In Rome, Vittorio Messori, who has co-written books with the Pope, said that the Anglican Communion was already losing followers because of female and gay priests.

“More Muslims go to the mosques in London than Anglicans go to church” he said. “The exit of half a million Anglicans to Rome will only confirm a trend.”



But the following lead paragraphs from a Times 'analyst', who has been known for her venomous attacks on the Pope and the Church before, has a truly twisted and preposterous hypothesis - to which one might remind her to look at the motto on the British royal coat of arms: Honi soit qui mal y pense!' [Shame on him who thinks ill of it). I am posting this only to show that the pitchforks and daggers and cyanide bombs are out... and that it can only get worse.


From The Times October 22, 2009
Converts may choke on
raw meat of Catholicism

by Libby Purves: Analysis

The welcoming of Anglican clergy into the Catholic Church highlights the differences, and difficulties, of approach.

Attack is the best form of defence. On the eve of another damning report on clerical abuse and cover-up in Ireland, that seems to be Pope Benedict’s tactic.

His sudden invitation to Anglican defectors will certainly take the spotlight off a continuing child abuse scandal fed, for decades, by the masculine and intimidating structures of authority in the Catholic hierarchy.
[As if anyone but the media themselves could turn the spotlight on and off anything they choose to!]

Words like “poaching” may seem harsh, but there is more than a whiff of power politics in this move. A “rush to Rome” would resolve Catholicism’s shortage of priests, win back some ancient church buildings annexed at the Reformation, and reduce Anglicanism to an anxious, liberal rump. Result! It is not, after all, so long since Catholics prayed weekly for “the conversion of England”.

But wavering clergy should beware. Apart from anything else, onlookers might accuse them of two opposing faults: an illiberal lack of elasticity over human beings — notably women and gays — yet a woefully pliable attitude to belief.....



There oughta be a law to muzzle bigoted, even evil, journalists.


Patrick Archbold at Cretive Minority Report has unearthed a quotation from St. Edward the Confessor (King of England, 1043-1066), which might be apropos today - not that 'the English people' are necessarily corrupt and wicked now, but simply too secularized perhaps, and cowed somehow by the Islamic presence among them.

The extreme corruption and wickedness of the English nation has provoked the just anger of God.
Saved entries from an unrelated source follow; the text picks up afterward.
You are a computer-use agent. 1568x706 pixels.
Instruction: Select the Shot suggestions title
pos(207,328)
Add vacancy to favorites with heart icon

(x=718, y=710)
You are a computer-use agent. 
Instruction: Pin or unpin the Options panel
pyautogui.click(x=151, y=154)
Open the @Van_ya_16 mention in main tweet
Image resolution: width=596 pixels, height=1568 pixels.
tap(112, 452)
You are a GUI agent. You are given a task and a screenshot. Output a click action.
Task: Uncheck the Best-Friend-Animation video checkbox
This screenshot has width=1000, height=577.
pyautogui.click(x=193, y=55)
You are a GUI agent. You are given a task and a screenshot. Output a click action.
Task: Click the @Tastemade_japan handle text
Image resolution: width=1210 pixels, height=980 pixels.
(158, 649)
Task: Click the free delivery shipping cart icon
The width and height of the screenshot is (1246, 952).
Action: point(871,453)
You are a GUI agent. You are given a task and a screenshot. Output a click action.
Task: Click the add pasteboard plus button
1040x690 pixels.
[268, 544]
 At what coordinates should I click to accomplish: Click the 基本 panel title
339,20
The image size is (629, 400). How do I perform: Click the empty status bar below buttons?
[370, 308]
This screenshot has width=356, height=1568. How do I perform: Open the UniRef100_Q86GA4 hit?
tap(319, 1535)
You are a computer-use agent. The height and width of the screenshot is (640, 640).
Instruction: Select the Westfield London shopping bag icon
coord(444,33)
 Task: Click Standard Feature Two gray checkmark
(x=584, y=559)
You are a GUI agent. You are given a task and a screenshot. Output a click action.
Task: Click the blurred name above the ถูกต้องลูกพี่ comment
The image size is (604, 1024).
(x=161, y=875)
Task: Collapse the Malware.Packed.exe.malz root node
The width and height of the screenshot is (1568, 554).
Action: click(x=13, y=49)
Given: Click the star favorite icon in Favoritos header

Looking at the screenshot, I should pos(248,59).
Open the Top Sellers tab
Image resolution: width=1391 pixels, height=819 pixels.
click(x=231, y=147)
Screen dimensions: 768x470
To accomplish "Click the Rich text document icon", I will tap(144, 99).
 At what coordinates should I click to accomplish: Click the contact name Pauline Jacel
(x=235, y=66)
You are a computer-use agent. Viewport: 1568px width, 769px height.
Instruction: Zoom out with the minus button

When malice shall have reached the fullness of its measure, God will, in His wrath, send to the English people wicked spirits, who will punish and afflict them with great severity, by separating the green tree from its parent stem the length of three furlongs.

But at last this same tree, through the compassionate mercy of God, and without any national (governmental) assistance, shall return to its original root, reflourish and bear abundant fruit.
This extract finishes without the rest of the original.